### EXERCISE GOAL
None of the pictures should appear; the lines from the line containing "This screenshot has" through the last line of the listing must be repeated exactly.

### RECORDS TO USE
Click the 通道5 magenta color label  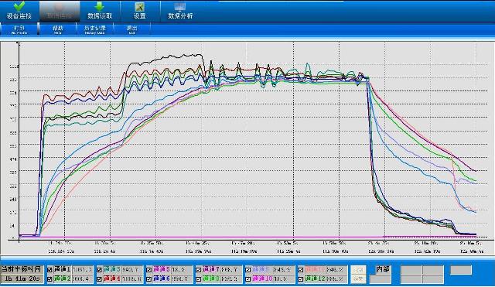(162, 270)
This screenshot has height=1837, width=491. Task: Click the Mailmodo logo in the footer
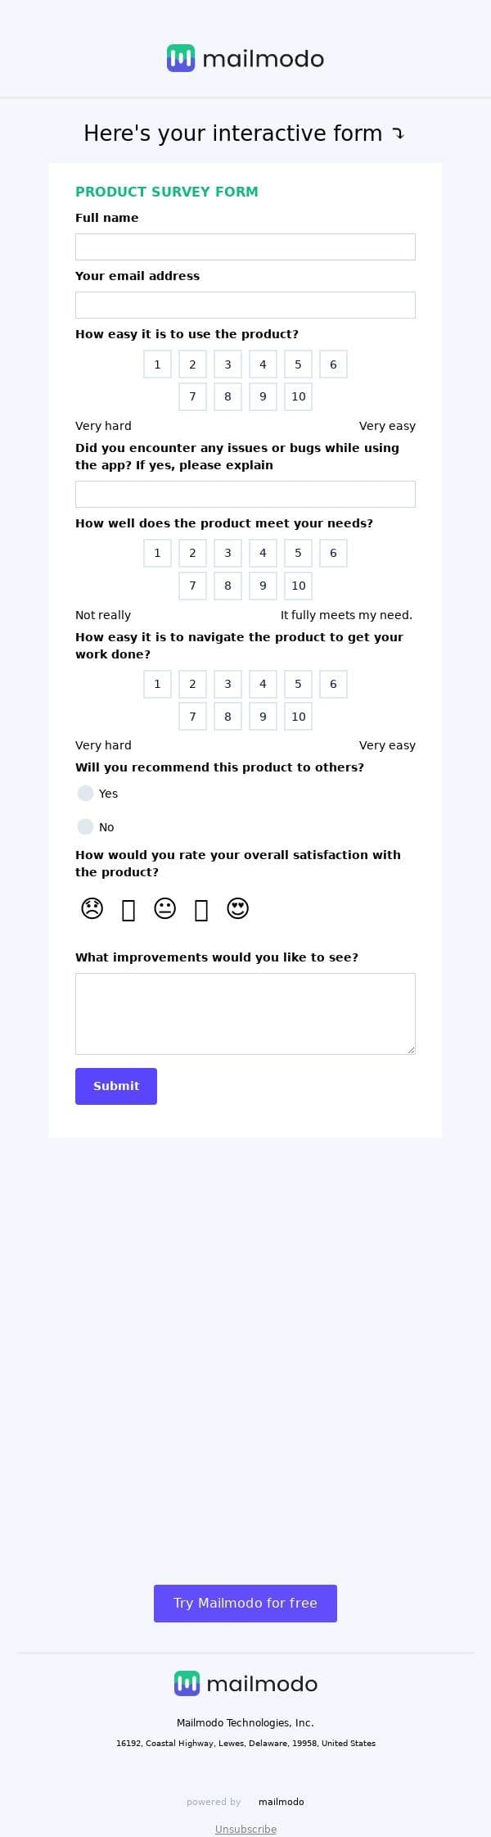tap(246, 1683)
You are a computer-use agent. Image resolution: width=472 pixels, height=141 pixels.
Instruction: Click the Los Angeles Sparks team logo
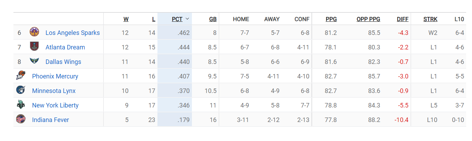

### RESPONSE
This screenshot has height=1837, width=491. Task: Click the Mailmodo logo in the footer
tap(246, 1683)
You are a computer-use agent. Image resolution: width=472 pixels, height=141 pixels.
Instruction: Click the Los Angeles Sparks team logo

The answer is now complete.